AIM OF THE EXERCISE: Exact copies of the lines below, from the one with "Viewport: 690px width, 490px height." up to and including the one with "Task: Stop the current scan", are what this calls for; leave out pictures.

RECORD EXTRACTS:
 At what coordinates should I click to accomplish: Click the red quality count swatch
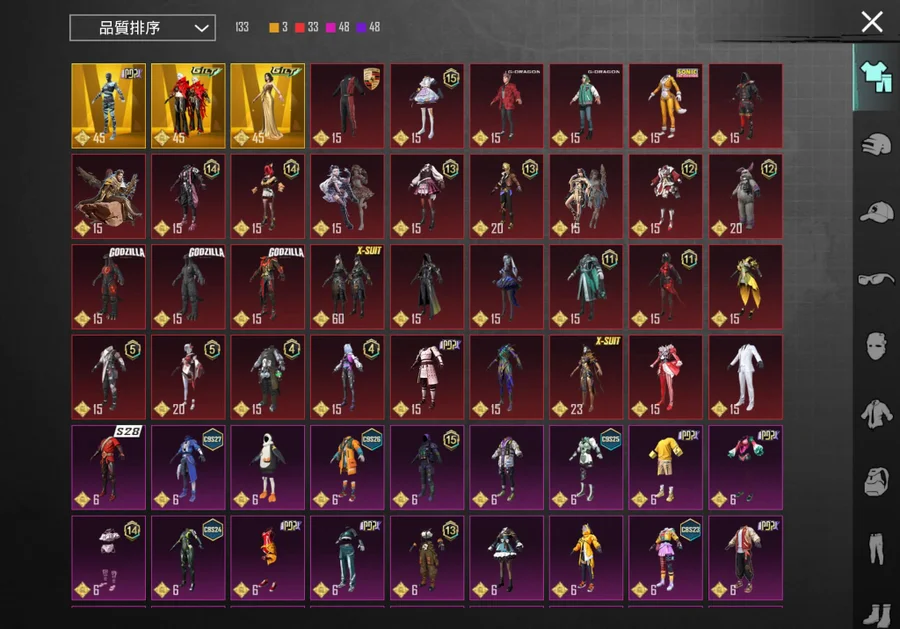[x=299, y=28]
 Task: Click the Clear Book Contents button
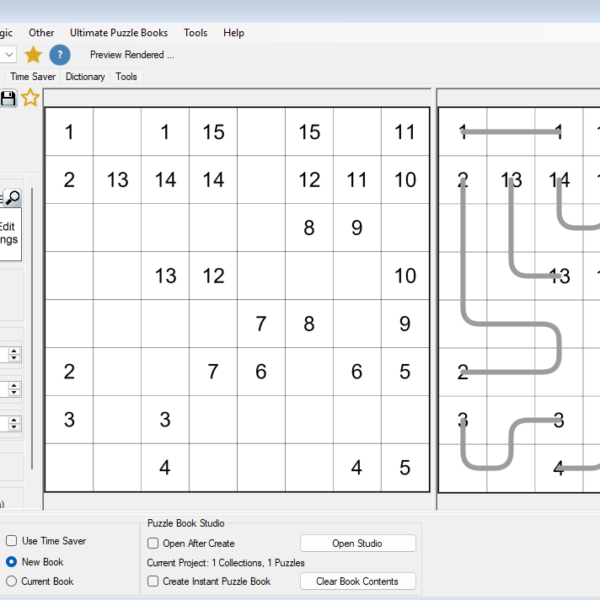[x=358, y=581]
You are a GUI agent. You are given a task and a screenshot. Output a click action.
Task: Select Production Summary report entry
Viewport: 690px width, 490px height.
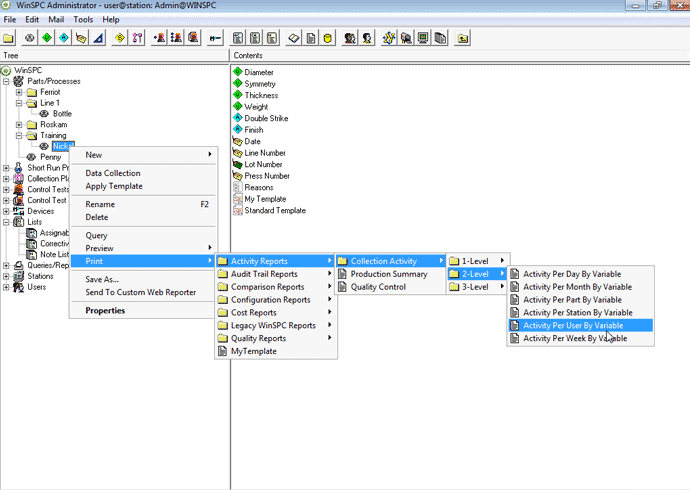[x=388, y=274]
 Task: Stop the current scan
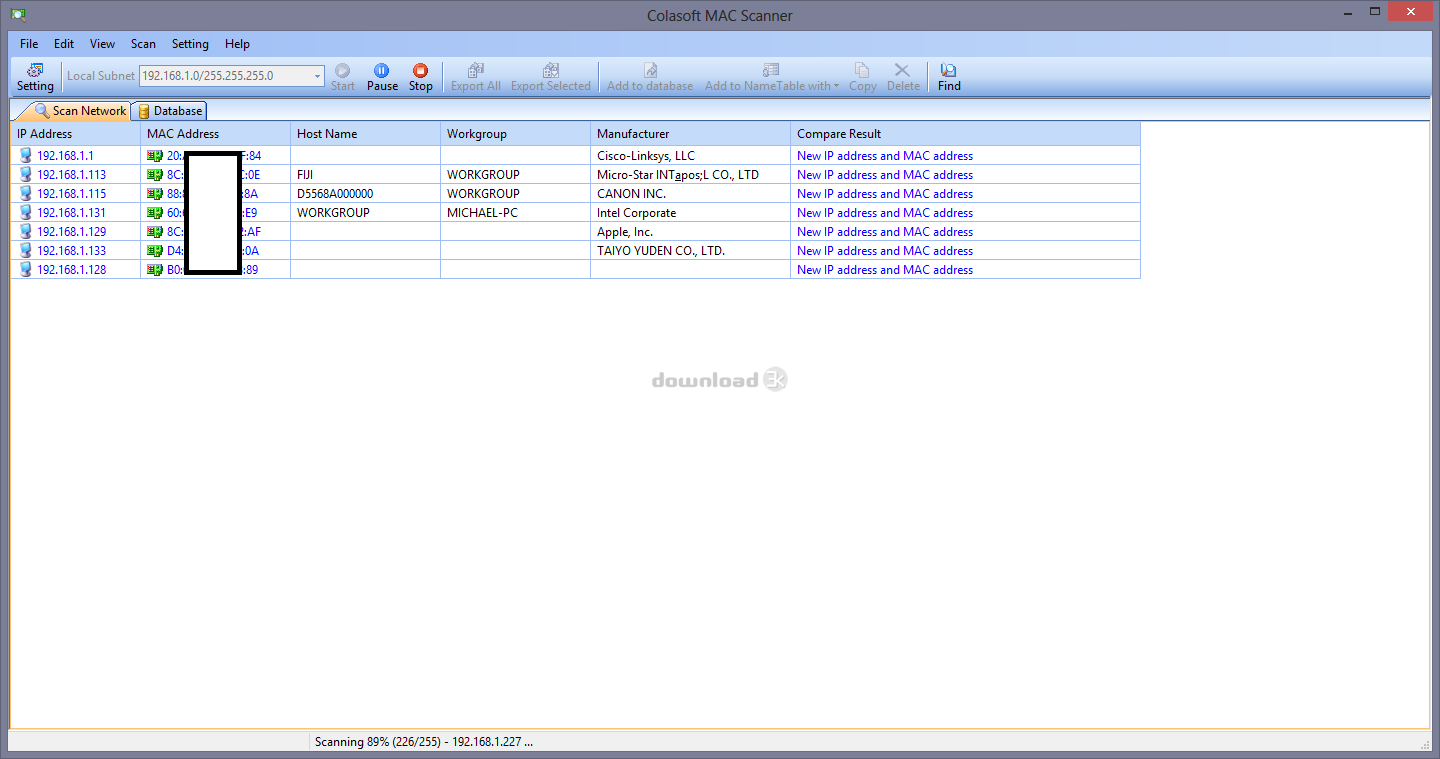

* * *

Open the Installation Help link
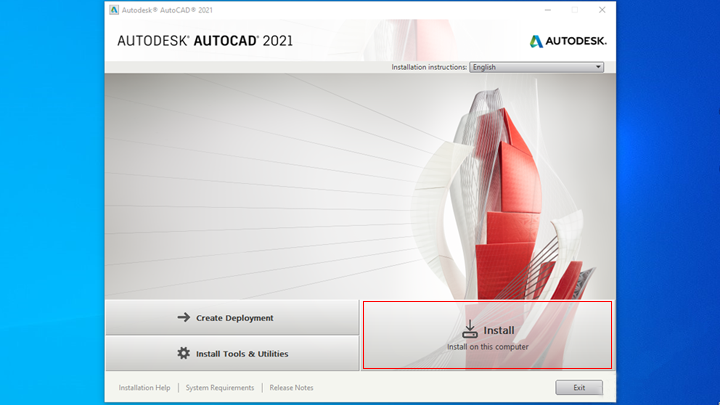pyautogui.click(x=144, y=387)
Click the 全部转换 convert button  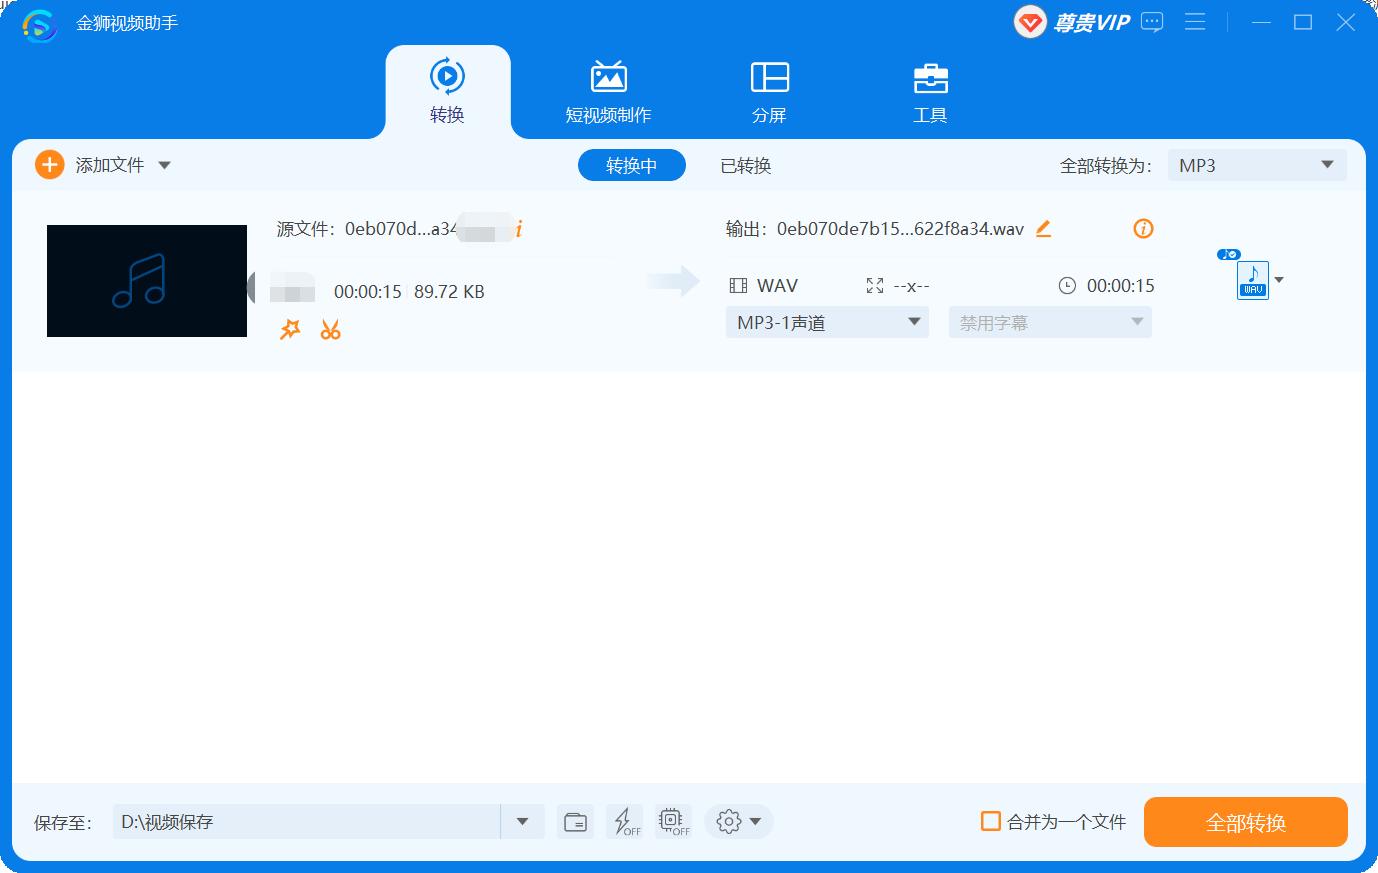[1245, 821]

ANSWER BOX:
Viewport: 690px width, 490px height.
[x=388, y=274]
 Task: Stop the current scan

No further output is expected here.